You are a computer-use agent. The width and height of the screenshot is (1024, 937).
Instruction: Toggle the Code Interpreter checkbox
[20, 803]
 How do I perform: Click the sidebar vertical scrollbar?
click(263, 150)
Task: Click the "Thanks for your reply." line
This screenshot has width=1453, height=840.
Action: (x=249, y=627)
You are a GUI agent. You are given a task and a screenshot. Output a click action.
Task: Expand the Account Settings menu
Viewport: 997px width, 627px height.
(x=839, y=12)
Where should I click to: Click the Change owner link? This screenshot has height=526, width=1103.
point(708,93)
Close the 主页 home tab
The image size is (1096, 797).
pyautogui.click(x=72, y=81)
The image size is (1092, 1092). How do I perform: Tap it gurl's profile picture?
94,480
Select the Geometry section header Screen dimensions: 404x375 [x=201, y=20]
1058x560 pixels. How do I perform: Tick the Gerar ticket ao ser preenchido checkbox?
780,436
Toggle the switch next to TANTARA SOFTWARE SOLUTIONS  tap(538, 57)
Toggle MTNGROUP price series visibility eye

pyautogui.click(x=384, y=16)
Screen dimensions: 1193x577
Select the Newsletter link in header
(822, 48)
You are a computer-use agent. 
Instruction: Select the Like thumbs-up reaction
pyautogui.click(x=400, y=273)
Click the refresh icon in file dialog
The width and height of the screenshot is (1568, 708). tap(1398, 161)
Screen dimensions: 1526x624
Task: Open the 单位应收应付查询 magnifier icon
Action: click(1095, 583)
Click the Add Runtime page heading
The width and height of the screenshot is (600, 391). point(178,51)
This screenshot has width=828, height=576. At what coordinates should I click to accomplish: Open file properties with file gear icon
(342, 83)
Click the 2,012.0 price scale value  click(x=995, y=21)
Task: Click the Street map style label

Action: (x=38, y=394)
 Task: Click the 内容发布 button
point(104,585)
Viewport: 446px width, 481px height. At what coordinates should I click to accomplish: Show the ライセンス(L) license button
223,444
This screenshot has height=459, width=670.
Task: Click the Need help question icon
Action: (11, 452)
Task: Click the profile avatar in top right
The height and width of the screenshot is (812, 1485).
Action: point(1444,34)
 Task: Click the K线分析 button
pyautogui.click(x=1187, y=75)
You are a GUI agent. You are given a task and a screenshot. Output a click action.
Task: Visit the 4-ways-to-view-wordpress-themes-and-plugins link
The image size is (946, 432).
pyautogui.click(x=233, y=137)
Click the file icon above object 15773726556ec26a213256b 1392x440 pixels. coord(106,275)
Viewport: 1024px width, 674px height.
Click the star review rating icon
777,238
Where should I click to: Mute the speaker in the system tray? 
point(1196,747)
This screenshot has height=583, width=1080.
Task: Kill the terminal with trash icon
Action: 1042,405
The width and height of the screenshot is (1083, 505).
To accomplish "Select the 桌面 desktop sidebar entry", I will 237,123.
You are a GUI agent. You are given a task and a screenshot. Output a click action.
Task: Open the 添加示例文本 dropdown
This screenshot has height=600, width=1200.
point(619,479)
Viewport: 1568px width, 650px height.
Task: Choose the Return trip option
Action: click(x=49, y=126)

==*==

Directions.
Give back all of the records exactly as they were provided above.

Exercise response.
You are a computer-use agent. The width and height of the screenshot is (1024, 937).
Instruction: Toggle the Code Interpreter checkbox
[20, 803]
 How do I perform: Click the sidebar vertical scrollbar?
click(263, 150)
Task: Click the "Thanks for your reply." line
This screenshot has width=1453, height=840.
Action: (x=249, y=627)
You are a GUI agent. You are given a task and a screenshot. Output a click action.
Task: Expand the Account Settings menu
Viewport: 997px width, 627px height.
(x=839, y=12)
Where should I click to: Click the Change owner link? This screenshot has height=526, width=1103.
point(708,93)
Close the 主页 home tab
The image size is (1096, 797).
pyautogui.click(x=72, y=81)
The image size is (1092, 1092). How do I perform: Tap it gurl's profile picture?
94,480
Select the Geometry section header Screen dimensions: 404x375 [x=201, y=20]
1058x560 pixels. How do I perform: Tick the Gerar ticket ao ser preenchido checkbox?
780,436
Toggle the switch next to TANTARA SOFTWARE SOLUTIONS  tap(538, 57)
Toggle MTNGROUP price series visibility eye

pyautogui.click(x=384, y=16)
Screen dimensions: 1193x577
Select the Newsletter link in header
(822, 48)
You are a computer-use agent. 
Instruction: Select the Like thumbs-up reaction
pyautogui.click(x=400, y=273)
Click the refresh icon in file dialog
The width and height of the screenshot is (1568, 708). tap(1398, 161)
Screen dimensions: 1526x624
Task: Open the 单位应收应付查询 magnifier icon
Action: click(1095, 583)
Click the Add Runtime page heading
The width and height of the screenshot is (600, 391). point(178,51)
This screenshot has width=828, height=576. At what coordinates should I click to accomplish: Open file properties with file gear icon
(342, 83)
Click the 2,012.0 price scale value  click(x=995, y=21)
Task: Click the Street map style label

Action: (x=38, y=394)
 Task: Click the 内容发布 button
point(104,585)
Viewport: 446px width, 481px height. At what coordinates should I click to accomplish: Show the ライセンス(L) license button
223,444
This screenshot has height=459, width=670.
Task: Click the Need help question icon
Action: (11, 452)
Task: Click the profile avatar in top right
The height and width of the screenshot is (812, 1485).
Action: point(1444,34)
 Task: Click the K线分析 button
pyautogui.click(x=1187, y=75)
You are a GUI agent. You are given a task and a screenshot. Output a click action.
Task: Visit the 4-ways-to-view-wordpress-themes-and-plugins link
The image size is (946, 432).
pyautogui.click(x=233, y=137)
Click the file icon above object 15773726556ec26a213256b 1392x440 pixels. coord(106,275)
Viewport: 1024px width, 674px height.
Click the star review rating icon
777,238
Where should I click to: Mute the speaker in the system tray? 
point(1196,747)
This screenshot has height=583, width=1080.
Task: Kill the terminal with trash icon
Action: 1042,405
The width and height of the screenshot is (1083, 505).
To accomplish "Select the 桌面 desktop sidebar entry", I will 237,123.
You are a GUI agent. You are given a task and a screenshot. Output a click action.
Task: Open the 添加示例文本 dropdown
This screenshot has height=600, width=1200.
point(619,479)
Viewport: 1568px width, 650px height.
Task: Choose the Return trip option
Action: click(x=49, y=126)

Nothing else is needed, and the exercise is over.